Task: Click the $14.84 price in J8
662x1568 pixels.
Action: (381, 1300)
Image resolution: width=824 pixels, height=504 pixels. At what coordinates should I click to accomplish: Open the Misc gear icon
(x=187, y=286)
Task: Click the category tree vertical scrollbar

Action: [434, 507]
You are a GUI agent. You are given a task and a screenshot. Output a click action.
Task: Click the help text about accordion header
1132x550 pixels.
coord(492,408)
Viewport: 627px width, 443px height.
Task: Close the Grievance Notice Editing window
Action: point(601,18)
== == ==
• Exercise requirements
Please output the entries above, every line exactly as it reads.

• Task answer
Task: Click the $14.84 price in J8
662x1568 pixels.
Action: (381, 1300)
Image resolution: width=824 pixels, height=504 pixels. At what coordinates should I click to accomplish: Open the Misc gear icon
(x=187, y=286)
Task: Click the category tree vertical scrollbar

Action: [434, 507]
You are a GUI agent. You are given a task and a screenshot. Output a click action.
Task: Click the help text about accordion header
1132x550 pixels.
coord(492,408)
Viewport: 627px width, 443px height.
Task: Close the Grievance Notice Editing window
Action: point(601,18)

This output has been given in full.